| Work instructions |
Below are entries; copy exactly the lines from the one with "Task: Open Grok from the left sidebar" through the one with "The image size is (1280, 720).", both included, and leave out the rest.

| Data extract |
⁂
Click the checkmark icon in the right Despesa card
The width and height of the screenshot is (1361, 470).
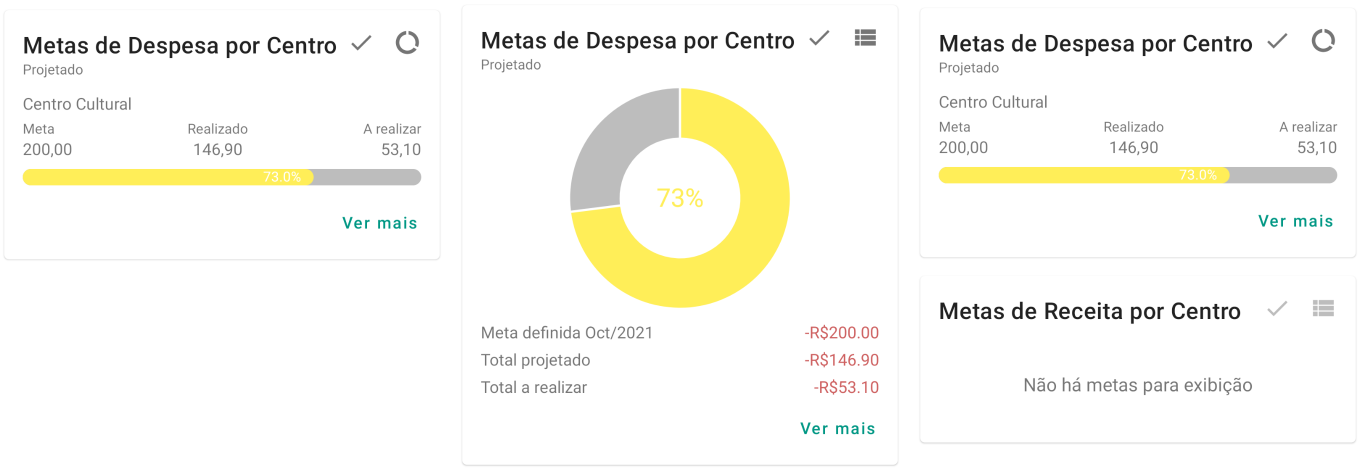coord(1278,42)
⁂
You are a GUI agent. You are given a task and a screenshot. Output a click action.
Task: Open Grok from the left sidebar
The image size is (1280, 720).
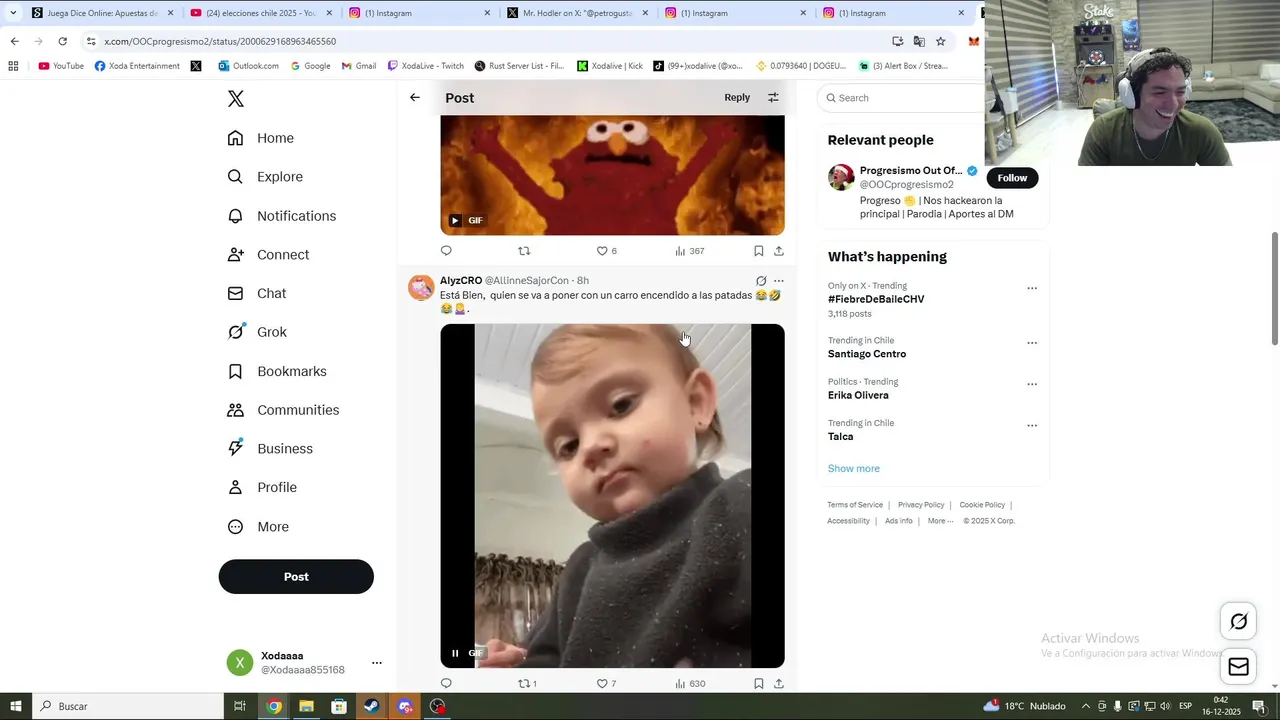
⁂
| Written solution |
Task: Open Grok from the left sidebar
The image size is (1280, 720).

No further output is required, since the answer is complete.